## [What needs to be done]
Go through the material below and count the lines in which the word "screenshot" occurs; the only output is the number.

## [Dataset records]
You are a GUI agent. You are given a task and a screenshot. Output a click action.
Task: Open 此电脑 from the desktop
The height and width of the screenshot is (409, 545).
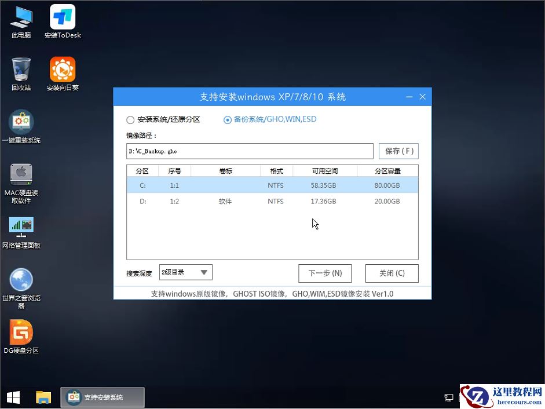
==
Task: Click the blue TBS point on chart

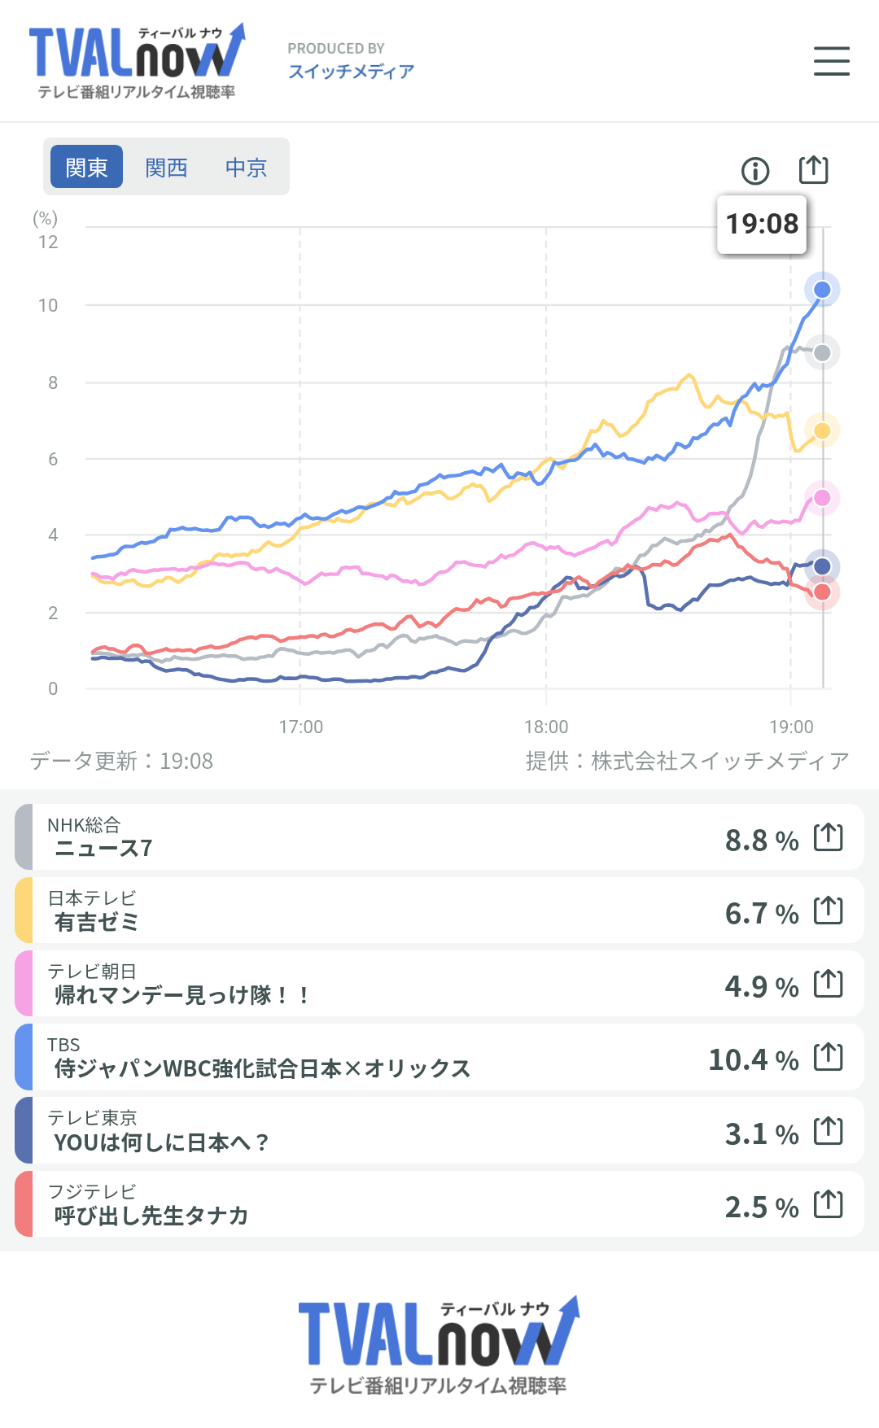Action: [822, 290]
* * *
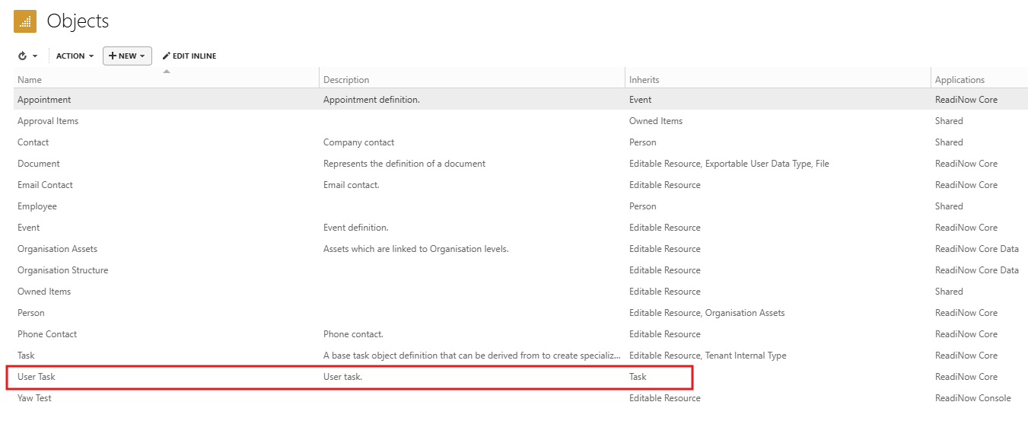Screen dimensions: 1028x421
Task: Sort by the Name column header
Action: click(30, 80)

## [Solution for this exercise]
2